[DATA SUPPLIED]

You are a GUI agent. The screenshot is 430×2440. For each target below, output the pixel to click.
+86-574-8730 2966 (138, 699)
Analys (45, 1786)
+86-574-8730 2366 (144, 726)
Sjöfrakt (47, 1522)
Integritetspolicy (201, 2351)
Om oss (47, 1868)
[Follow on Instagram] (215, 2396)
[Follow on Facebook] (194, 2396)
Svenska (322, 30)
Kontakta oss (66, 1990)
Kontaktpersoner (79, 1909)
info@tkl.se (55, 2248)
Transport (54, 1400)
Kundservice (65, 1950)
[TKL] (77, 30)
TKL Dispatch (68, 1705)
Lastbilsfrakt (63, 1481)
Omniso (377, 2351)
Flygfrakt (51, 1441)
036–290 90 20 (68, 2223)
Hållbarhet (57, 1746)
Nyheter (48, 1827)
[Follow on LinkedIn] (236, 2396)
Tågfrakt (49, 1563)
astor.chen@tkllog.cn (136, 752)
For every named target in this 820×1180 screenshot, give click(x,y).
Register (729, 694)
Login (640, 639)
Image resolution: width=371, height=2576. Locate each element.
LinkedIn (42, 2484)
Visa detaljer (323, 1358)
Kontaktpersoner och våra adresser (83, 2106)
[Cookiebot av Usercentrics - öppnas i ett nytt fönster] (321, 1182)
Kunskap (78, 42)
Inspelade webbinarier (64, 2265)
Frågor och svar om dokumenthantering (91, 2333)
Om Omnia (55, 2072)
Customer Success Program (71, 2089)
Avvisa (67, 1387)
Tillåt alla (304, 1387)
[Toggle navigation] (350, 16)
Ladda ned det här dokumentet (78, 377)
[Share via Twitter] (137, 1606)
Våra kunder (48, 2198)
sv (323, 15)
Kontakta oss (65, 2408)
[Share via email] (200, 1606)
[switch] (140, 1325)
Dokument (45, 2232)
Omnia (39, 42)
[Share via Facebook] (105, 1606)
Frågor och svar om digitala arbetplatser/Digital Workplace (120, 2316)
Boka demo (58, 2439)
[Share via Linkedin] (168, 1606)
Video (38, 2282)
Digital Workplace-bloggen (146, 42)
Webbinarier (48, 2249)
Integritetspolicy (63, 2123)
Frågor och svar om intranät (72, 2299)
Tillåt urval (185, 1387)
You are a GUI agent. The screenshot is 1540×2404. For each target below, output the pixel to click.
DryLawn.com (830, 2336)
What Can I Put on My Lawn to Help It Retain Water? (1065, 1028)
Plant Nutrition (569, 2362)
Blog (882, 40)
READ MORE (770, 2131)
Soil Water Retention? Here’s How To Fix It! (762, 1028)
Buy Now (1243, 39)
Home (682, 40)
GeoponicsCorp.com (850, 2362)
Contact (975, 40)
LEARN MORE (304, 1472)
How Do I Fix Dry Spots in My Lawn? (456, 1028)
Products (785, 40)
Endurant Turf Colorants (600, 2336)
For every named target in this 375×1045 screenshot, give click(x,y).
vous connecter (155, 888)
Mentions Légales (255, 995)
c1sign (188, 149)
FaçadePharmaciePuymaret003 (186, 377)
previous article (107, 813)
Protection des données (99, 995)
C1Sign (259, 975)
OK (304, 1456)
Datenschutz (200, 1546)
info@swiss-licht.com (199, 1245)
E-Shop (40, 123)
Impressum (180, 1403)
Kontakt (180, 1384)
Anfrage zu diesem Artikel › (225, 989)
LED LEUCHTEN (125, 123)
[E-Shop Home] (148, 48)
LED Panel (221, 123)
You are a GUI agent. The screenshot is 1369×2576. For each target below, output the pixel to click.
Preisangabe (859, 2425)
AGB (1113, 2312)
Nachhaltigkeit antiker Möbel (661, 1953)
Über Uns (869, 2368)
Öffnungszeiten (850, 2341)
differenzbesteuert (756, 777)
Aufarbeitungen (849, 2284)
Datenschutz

[/DATA SUPPLIED]

TASK STATEMENT: Each line of the records, from the opening one through the line holding "Image resolution: width=371, height=2576.", should be restated word for word, with nothing else in the answer.

ANSWER BELOW:
You are a GUI agent. The screenshot is 430×2440. For each target below, output the pixel to click.
+86-574-8730 2966 (138, 699)
Analys (45, 1786)
+86-574-8730 2366 (144, 726)
Sjöfrakt (47, 1522)
Integritetspolicy (201, 2351)
Om oss (47, 1868)
[Follow on Instagram] (215, 2396)
[Follow on Facebook] (194, 2396)
Svenska (322, 30)
Kontakta oss (66, 1990)
Kontaktpersoner (79, 1909)
info@tkl.se (55, 2248)
Transport (54, 1400)
Kundservice (65, 1950)
[TKL] (77, 30)
TKL Dispatch (68, 1705)
Lastbilsfrakt (63, 1481)
Omniso (377, 2351)
Flygfrakt (51, 1441)
036–290 90 20 (68, 2223)
Hållbarhet (57, 1746)
Nyheter (48, 1827)
[Follow on LinkedIn] (236, 2396)
Tågfrakt (49, 1563)
astor.chen@tkllog.cn (136, 752)
For every named target in this 820×1180 screenshot, give click(x,y).
Register (729, 694)
Login (640, 639)
Image resolution: width=371, height=2576. Locate each element.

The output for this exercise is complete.